Rotational atherectomy (RA) is a well-established treatment modality targeting calcified lesions [1]. Importantly, it is contraindicated if a coronary dissection occurs, since RA may cause its exacerbation and even a catastrophic coronary perforation. In such instances, alternative strategies should be considered. Herein, we present a patient who underwent intravascular lithotripsy (IVL) as a bail-out strategy due to an iatrogenic coronary dissection precluding the initially planned RA.
A 69-year-old male patient was referred for an intravascular ultrasound (IVUS)-guided percutaneous coronary intervention (PCI) of a calcified right coronary artery (RCA) lesion following an unsuccessful attempt in a tertiary centre (due to an uncrossable calcified lesion). Twelve years earlier he had undergone PCI of the RCA (third segment) with implantation of a bare metal stent (BMS).
The patient’s coronary angiography revealed a subtotal lesion in the second segment and 85–90% lesion in the third segment of the RCA. Given the calcified uncrossable lesion, a decision was made to use RA. A 7-French EBU guiding catheter was used and a Fielder XT coronary guidewire was advanced into the distal portion of the RCA (Figure 1 A). An attempt to introduce a Caravel microcatheter in order to further exchange the coronary guidewire for a RotaWire was unsuccessful. The microcatheter became lodged in the second segment of the vessel, and a subsequent contrast injection revealed a massive coronary dissection, which precluded performing RA (Figure 1 B). Following several predilatations within the second segment of the vessel (escalating balloon inflations: MINI TREK 1.2/15.0 mm, MINI TREK 1.5/12.0 mm, MINI TREK 2.0/15.0, Accuforce 2.0/20.0 mm, NC Emerge 3.0/15.0), 80 intravascular lithotripsy (IVL) pulses were delivered (Shockwave 4.0/12.0 mm balloon sized 1 : 1 to the target vessel to avoid its rupture or dissection propagation) (60 pulses in the second segment – Figure 1 C, and 20 pulses focused on the border between the first and the second segment). Then, using an “anchor-balloon technique”, a Guidion Hydro guide extension catheter was advanced into the second segment of the RCA. Subsequently, following predilatations in the third segment (balloon NC Emerge 3.5/15.0 mm, 17 atm), an Ultimaster Tansei 3.5/24.0 mm stent was implanted (15 atm) and postdilated with an NC Emerge 3.75/12.0 mm balloon (21 atm). Finally, an Ultimaster Tansei 4.0/38.0 mm stent was implanted (15 atm) into the second segment of the RCA. The stent was postdilated with an NC Emerge 4.0/12.0 mm (25 atm) and, following IVUS evaluation, optimized with an NC Emerge 4.5/8.0 mm balloon (19 atm) (Figure 1 D).

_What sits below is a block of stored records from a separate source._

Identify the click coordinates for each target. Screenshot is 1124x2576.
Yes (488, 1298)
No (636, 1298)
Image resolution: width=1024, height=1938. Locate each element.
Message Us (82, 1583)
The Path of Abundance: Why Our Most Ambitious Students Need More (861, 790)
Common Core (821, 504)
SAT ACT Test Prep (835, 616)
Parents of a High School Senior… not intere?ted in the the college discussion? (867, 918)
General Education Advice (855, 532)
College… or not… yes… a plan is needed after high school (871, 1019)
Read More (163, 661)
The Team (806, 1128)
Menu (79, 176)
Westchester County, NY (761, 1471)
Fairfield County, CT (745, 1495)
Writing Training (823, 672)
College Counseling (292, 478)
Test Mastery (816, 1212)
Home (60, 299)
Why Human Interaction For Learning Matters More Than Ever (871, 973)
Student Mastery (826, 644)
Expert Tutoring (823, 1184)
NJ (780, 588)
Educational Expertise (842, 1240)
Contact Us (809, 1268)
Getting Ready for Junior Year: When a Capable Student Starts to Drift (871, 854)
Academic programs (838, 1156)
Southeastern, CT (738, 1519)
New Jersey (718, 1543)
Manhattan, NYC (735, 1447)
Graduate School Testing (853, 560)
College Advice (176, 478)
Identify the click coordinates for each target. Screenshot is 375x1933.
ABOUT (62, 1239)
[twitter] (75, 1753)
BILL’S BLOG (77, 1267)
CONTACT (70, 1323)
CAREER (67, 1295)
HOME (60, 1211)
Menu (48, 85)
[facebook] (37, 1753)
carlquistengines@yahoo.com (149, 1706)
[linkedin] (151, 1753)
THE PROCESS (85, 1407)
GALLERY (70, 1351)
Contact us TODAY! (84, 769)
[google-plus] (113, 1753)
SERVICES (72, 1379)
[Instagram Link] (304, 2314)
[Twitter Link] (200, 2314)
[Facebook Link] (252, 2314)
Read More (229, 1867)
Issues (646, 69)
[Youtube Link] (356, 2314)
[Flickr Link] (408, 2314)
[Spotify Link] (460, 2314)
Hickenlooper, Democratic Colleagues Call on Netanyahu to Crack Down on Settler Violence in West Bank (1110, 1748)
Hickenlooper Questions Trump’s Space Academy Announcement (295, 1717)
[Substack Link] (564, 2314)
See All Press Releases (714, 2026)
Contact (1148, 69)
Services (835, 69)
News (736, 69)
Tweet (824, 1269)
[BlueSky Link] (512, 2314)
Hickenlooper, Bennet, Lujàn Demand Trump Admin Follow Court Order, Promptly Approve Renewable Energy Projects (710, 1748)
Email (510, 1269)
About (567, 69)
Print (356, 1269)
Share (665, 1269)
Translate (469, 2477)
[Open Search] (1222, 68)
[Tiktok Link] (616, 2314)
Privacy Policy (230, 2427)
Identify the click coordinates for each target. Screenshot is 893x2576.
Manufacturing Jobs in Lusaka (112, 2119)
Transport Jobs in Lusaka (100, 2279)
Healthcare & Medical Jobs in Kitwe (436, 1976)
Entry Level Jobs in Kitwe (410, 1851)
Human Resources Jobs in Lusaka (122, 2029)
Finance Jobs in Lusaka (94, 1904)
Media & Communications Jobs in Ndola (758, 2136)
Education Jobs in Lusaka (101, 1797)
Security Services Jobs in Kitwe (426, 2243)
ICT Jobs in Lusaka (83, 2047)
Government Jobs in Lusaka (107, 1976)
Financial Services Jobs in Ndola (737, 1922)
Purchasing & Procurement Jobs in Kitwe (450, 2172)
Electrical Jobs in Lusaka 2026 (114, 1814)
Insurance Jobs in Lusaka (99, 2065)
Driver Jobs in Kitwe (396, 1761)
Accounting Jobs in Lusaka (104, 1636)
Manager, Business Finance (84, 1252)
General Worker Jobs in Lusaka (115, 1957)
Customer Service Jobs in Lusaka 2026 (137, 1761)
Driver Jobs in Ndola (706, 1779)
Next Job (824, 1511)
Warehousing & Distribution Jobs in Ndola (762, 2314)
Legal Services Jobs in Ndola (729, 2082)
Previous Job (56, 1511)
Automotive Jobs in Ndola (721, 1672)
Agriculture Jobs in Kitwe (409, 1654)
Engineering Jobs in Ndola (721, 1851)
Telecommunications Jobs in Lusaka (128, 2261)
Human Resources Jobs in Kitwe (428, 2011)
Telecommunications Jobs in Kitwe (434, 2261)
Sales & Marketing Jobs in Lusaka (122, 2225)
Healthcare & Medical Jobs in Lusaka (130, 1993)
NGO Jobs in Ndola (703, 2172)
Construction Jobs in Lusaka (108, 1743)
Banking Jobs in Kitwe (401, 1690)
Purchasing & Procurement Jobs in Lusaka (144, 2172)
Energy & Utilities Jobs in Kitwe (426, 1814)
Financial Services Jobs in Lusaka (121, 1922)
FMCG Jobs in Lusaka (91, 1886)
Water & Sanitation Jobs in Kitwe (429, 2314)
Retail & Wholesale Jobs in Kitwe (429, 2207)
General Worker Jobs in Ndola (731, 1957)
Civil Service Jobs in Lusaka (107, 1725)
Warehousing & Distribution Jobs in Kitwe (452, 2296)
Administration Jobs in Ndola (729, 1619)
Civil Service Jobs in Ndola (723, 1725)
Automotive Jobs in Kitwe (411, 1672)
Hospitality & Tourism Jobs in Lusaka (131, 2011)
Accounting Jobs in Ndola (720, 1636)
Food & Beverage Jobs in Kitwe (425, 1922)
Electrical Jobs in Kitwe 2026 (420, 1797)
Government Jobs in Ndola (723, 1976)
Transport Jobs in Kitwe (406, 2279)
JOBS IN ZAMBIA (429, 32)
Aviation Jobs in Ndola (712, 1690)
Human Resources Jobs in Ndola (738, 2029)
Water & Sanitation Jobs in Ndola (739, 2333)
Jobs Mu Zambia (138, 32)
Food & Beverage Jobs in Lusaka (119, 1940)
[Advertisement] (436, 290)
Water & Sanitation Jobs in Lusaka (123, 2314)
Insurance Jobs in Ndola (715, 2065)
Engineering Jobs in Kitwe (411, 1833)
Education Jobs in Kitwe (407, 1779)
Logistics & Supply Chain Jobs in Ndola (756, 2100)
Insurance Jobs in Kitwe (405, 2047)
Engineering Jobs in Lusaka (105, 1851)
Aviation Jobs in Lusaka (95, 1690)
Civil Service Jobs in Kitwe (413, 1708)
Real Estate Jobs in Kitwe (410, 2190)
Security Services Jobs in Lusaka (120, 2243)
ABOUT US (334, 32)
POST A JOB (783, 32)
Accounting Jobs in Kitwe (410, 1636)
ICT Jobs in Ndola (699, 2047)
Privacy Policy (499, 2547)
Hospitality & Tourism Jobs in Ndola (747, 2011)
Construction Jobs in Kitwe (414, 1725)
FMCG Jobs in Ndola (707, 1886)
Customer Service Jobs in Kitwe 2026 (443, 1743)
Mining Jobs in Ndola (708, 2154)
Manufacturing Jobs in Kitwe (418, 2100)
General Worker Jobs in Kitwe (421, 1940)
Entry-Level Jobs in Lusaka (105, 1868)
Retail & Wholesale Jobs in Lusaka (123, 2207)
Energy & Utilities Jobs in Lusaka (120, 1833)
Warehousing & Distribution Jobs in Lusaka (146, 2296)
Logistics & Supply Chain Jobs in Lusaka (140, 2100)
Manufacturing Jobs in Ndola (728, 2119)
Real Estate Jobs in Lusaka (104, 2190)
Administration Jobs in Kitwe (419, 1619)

The further hospital stay was uneventful and the patient was discharged 2 days following the procedure.
Figure 1
A – Baseline coronary angiography demonstrating calcified lesions in the right coronary artery; B – A massive wire-induced dissection in the second segment of the right coronary artery; C – Delivery of shockwave pulses at the level of the coronary dissection; D – Final angiographic result following implantation of two drug-eluting stents

The present case demonstrates the potential role of IVL as a bail-out strategy in patients who become unamenable for RA due to an extensive wire-induced coronary dissection. The latter was an exclusion criterion in landmark Disrupt CAD studies confirming the effectiveness of IVL in calcified de novo lesions. However, since IVL disrupts calcium and preserve the integrity of soft tissues, we posit that theoretical IVL-related risk in such a clinical scenario may be the same as for regular balloons [2]. This may expand the array of off-label indications for this particular treatment modality already described in the literature, e.g. in the COIL registry evaluating IVL in stent failure patients [3, 4].